Chancellor of the Exchequer Sajid Javid recently confirmed the government’s plan to support UK farmers and rural communities by announcing nearly £3 billion of funding.
The money will be used to help farmers through the Brexit transition period once the UK has left the Common Agricultural Policy (CAP) Direct Payments scheme, which supports farmers across Europe with subsidies. This will be replaced by a new system based on public money for public goods.
Although it has yet to be confirmed how the new system will work, the understanding is that under a Public Money for Public Goods scheme, there would be no subsidies and farmers would enter into contracts with the government (or their relevant appointed bodies) and be paid for what they produce alongside proving good environmental practice.
Therefore, this would be a move away from payment per hectare of land, towards payment for work to protect and enhance the environment. Many see this as a great opportunity to overhaul a system that has been deemed as broken for years.
Others are concerned that the government will hold the purse strings and not pay enough to keep farmers afloat.

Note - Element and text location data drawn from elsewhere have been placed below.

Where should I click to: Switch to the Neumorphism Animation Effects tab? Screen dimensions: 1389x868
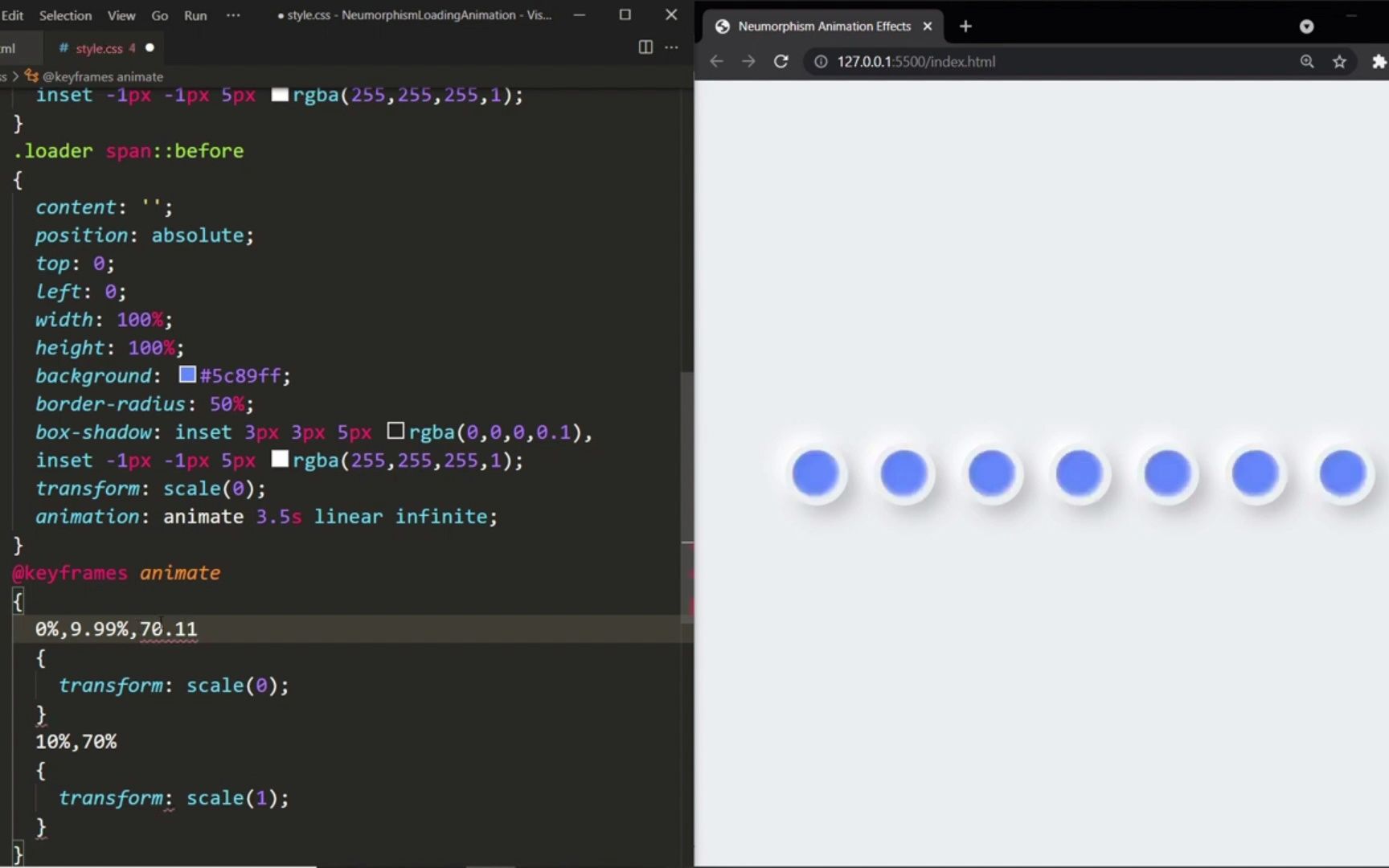[x=826, y=26]
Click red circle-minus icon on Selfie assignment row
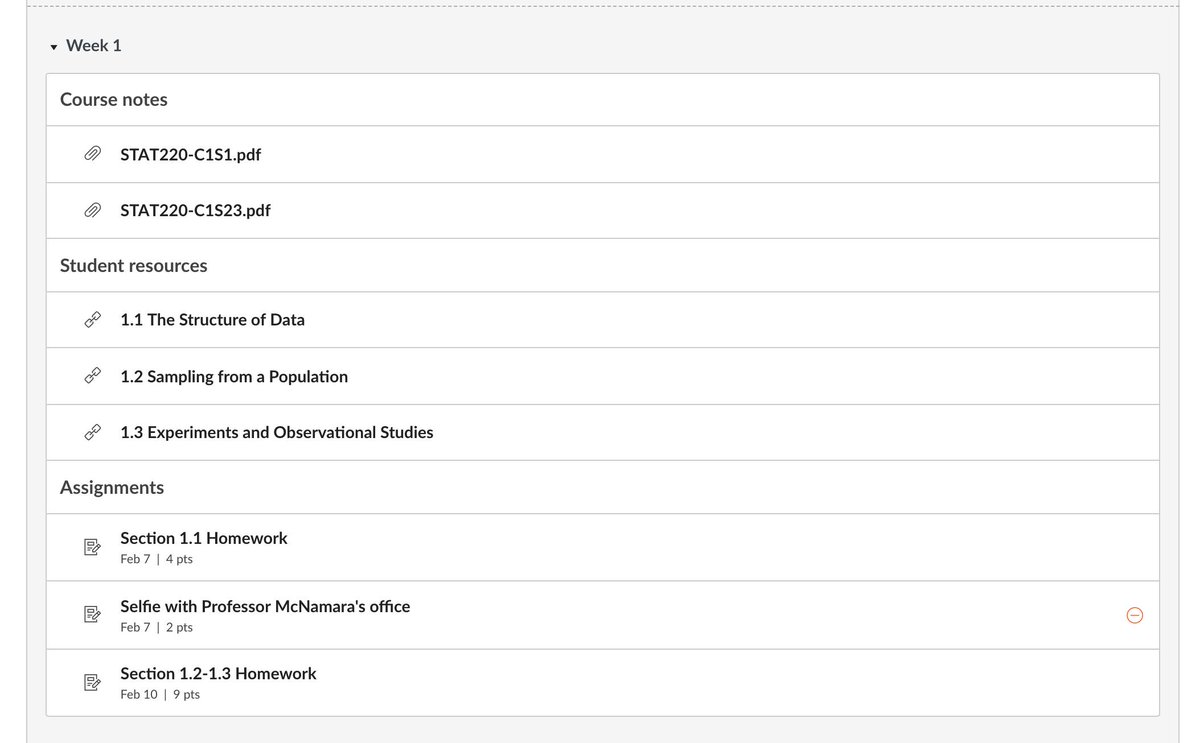The height and width of the screenshot is (743, 1200). (x=1135, y=615)
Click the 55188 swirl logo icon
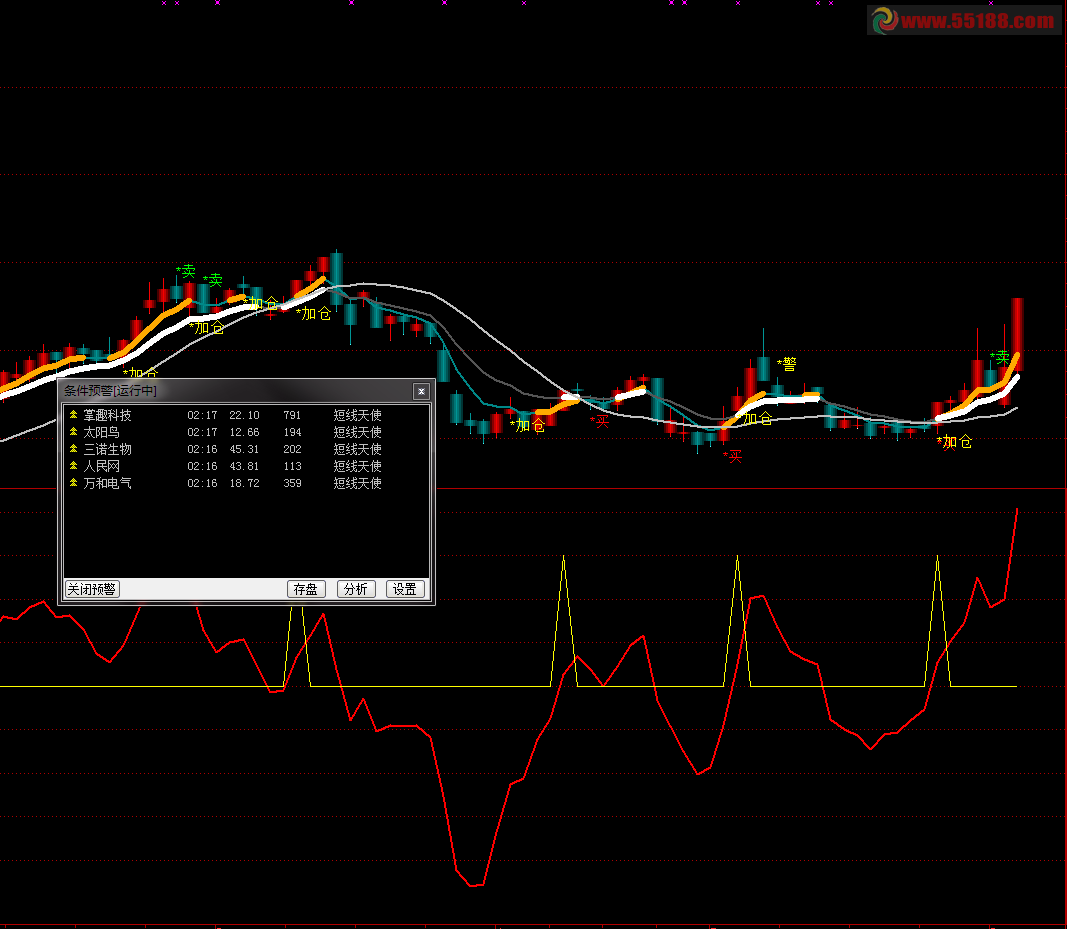The height and width of the screenshot is (929, 1067). [x=883, y=20]
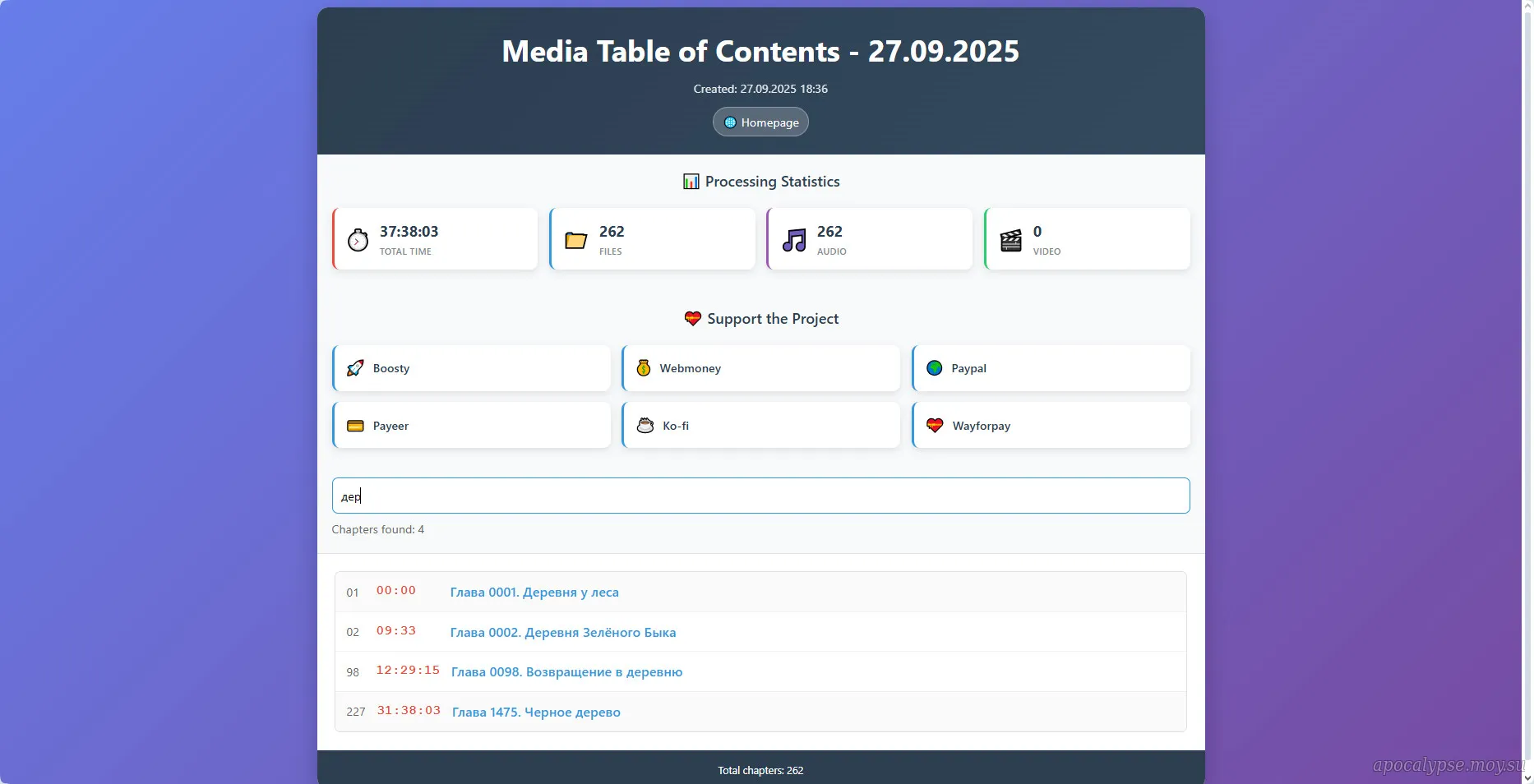
Task: Open chapter Глава 1475. Черное дерево
Action: [536, 713]
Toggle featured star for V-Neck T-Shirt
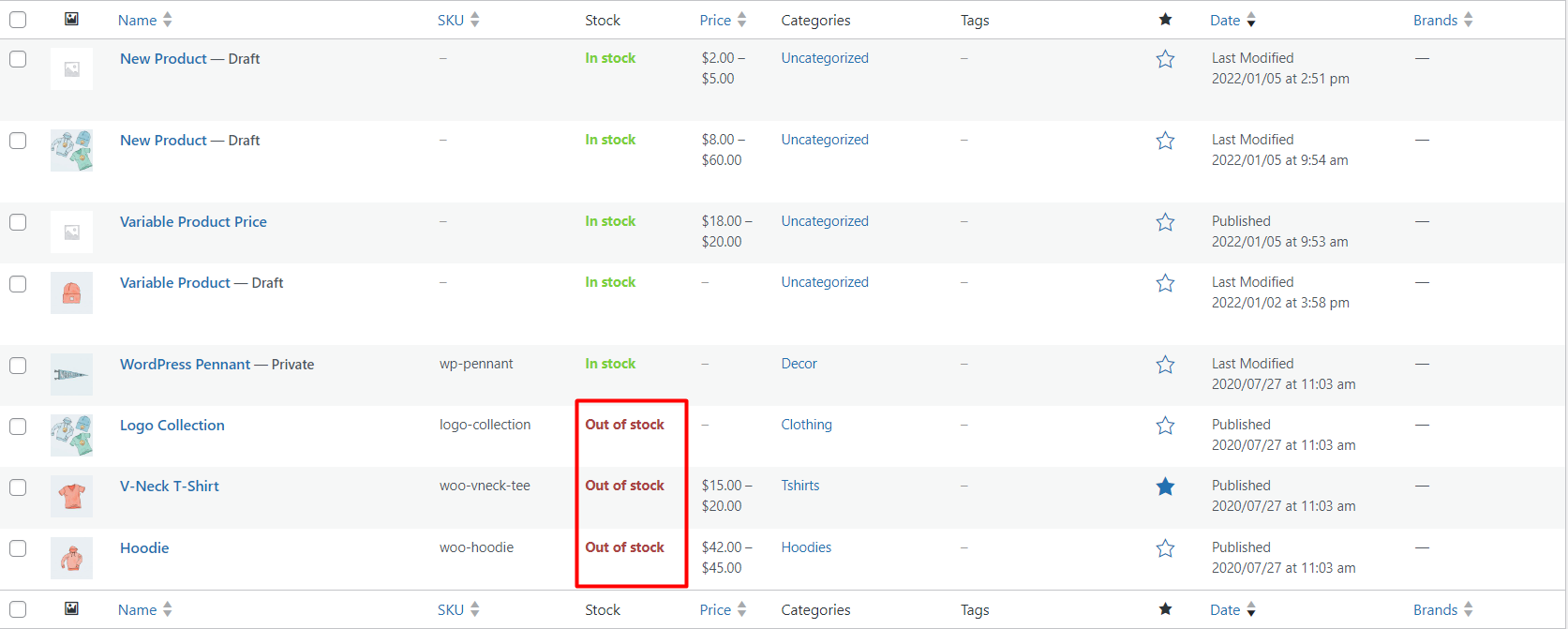The image size is (1568, 629). coord(1165,487)
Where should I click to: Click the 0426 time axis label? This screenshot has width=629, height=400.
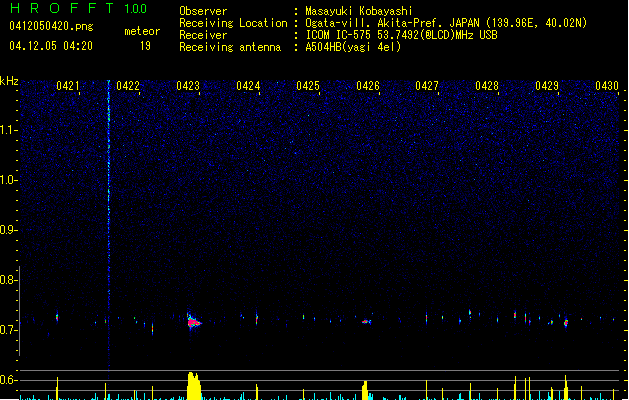[x=367, y=87]
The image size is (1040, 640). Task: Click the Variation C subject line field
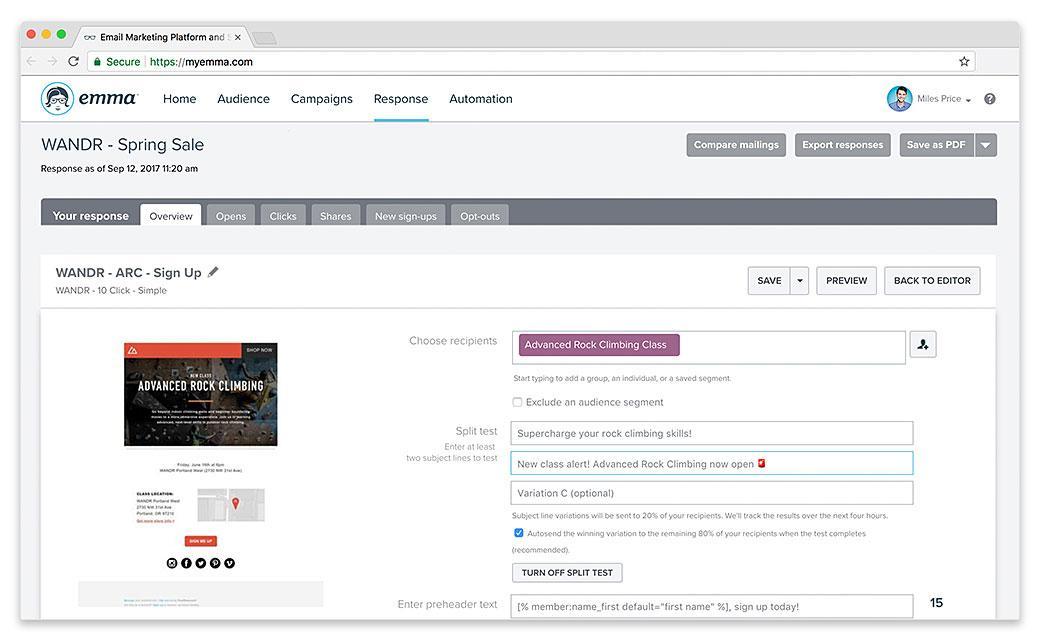711,492
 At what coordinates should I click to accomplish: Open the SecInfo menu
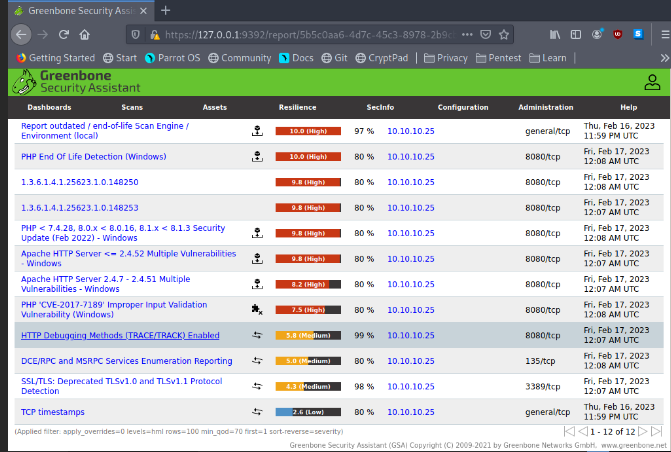[x=380, y=107]
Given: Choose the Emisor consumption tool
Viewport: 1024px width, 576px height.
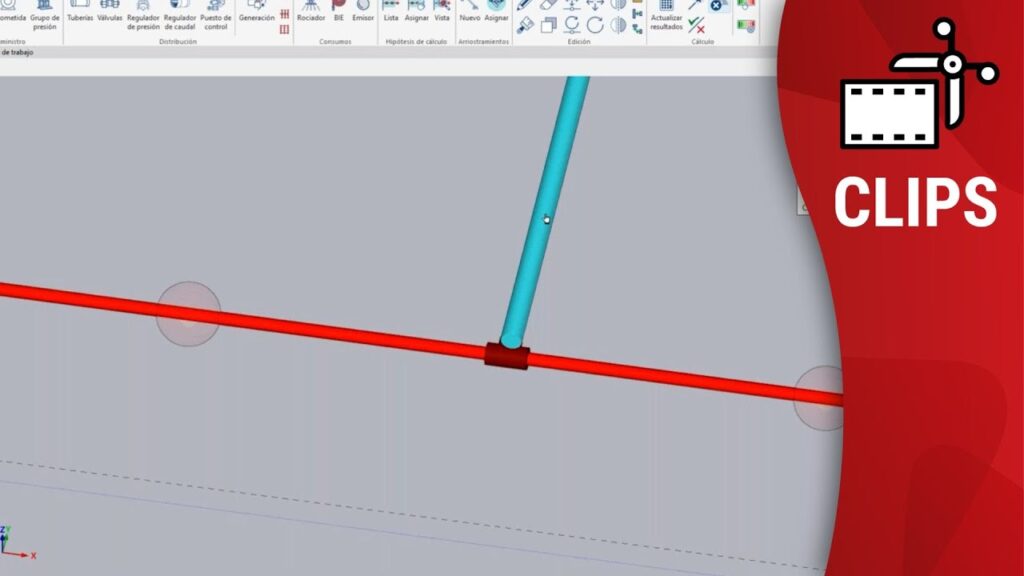Looking at the screenshot, I should click(363, 10).
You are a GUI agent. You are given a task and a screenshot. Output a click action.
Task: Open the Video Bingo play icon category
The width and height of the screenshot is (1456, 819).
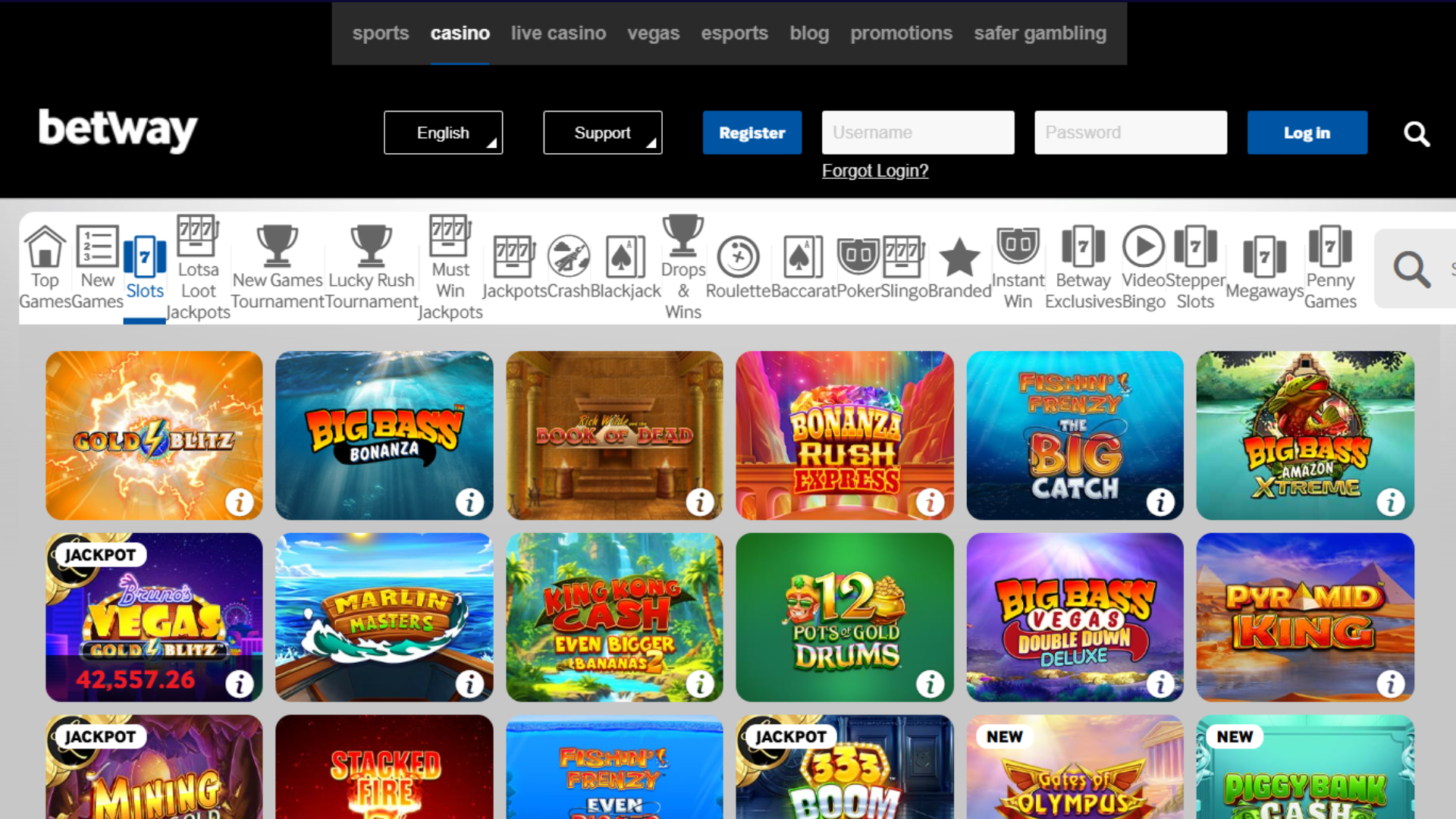pyautogui.click(x=1143, y=247)
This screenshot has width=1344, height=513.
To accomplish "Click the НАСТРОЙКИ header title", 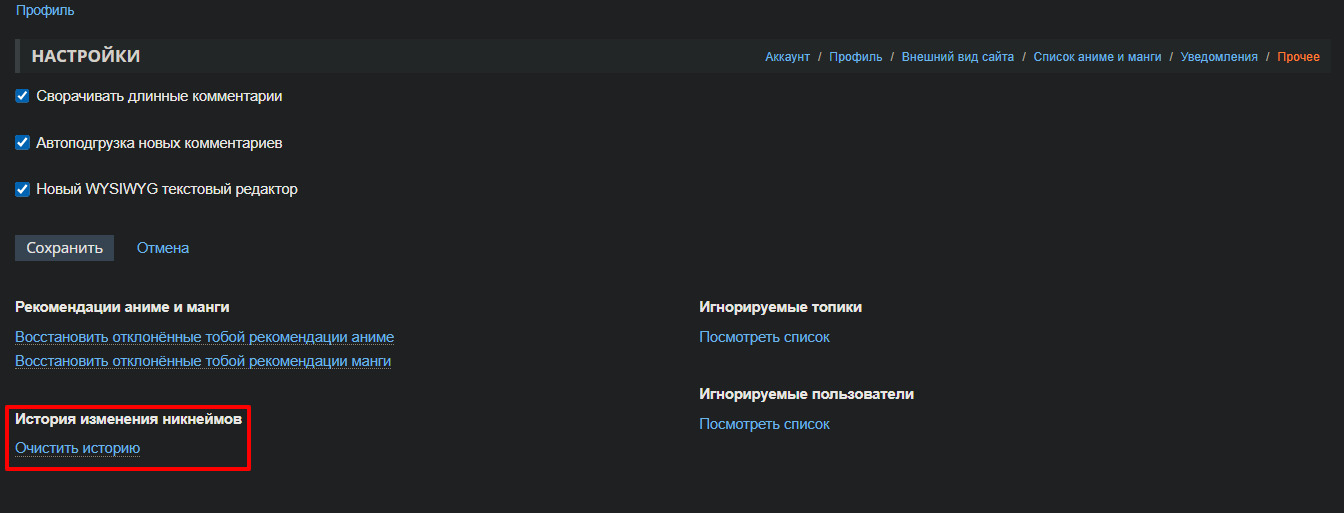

Nick von Westenholz, director of EU exit for the National Farmers’ Union (NFU) said: “To ensure a positive outlook for UK farming after we leave the EU the government will need to couple this financial guarantee of support for our industry with a clear-cut commitment that domestic producers will not be unfairly undermined by imports from overseas produced to standards that would be illegal here.”
The old CAP scheme which will be replaced with the new system is made up of two parts, the largest part being the Direct Payments scheme. This scheme makes a payment to farmers each year based on the amount of land they manage. The other part delivers funding for rural development and multi-year environmental projects.
Under the Withdrawal Agreement, the UK will continue to participate in all EU programmes financed under the EU’s 2014-2020 multi-annual budget.
The UK will no longer be involved with the EU‘s CAP Direct Payments scheme, leaving this year, before all other EU programmes, as 2020 Direct Payments are funded from the 2021 EU budget.
The Government has stated that this promise of money allows the funding for Direct Payments for 2020 to remain at the same level as 2019.
The plan is to spread the funding across two financial years and will be allocated as follows:
• £1,751 million for the Department for the Environment, Food and Rural Affairs
• £449 million for the Scottish Government
• £231 million for the Welsh Government
• £279 million for the Northern Ireland administration
And for 2021/22:
• £92 million for the Department for the Environment, Food and Rural Affairs
• £24 million for the Scottish Government
• £12 million for the Welsh Government
• £15 million for the Northern Ireland administration
This will result in £1,843 million for Defra over the next two years.
NFU Scotland’s president Andrew McCornick said: “With us set to leave the European Union and the Common Agricultural Policy on 31st January, it is essential that the farming industry knows where it stands with regards direct payments.
‘Farm businesses are dependent upon these payments and, until we see a fairer redistribution of the share of the profit in the supply chain, direct payments will remain important for all farmers and crofters.”
This sentiment was echoed by a Dartmoor farmer who commented: “It would be better if we didn’t get any funding at all and were self-sufficient, but to be in that position, we need decent prices for what we produce.
‘If all the food produced in the UK stayed in the UK and we were paid fairly for it rather than the UK buying in what we can produce ourselves at a price we can’t compete with, that would be the solution.
‘But the price we get at market isn’t anywhere near what the consumer ends up paying in the supermarket, and that extra money isn’t coming back to us.
‘We want people to buy British but supermarkets seem to charge more for British as if it’s some kind of gimmick. How is that helpful to us when we don’t see any of the profits?”
The Moorlander was unable to discover how many farmers on Dartmoor currently claim subsidies from the CAP, but figures from 2015 state that more than 800 farms and smallholdings claimed that year, many of them receiving less than £3,500.
Nick von Westenholz continued: “We are still waiting for the introduction of a council on trade and standards that can advise ministers on our future trade policy and scrutinise the forthcoming negotiations to ensure our high farming standards are not undermined by substandard imports.
‘We look forward to working with the government in the months ahead, both in designing and implementing a future agricultural policy that will support sustainable food production in the UK, but also in leading the world in pursuing a progressive and sustainable trade policy that has our high environmental and welfare standards at is heart.”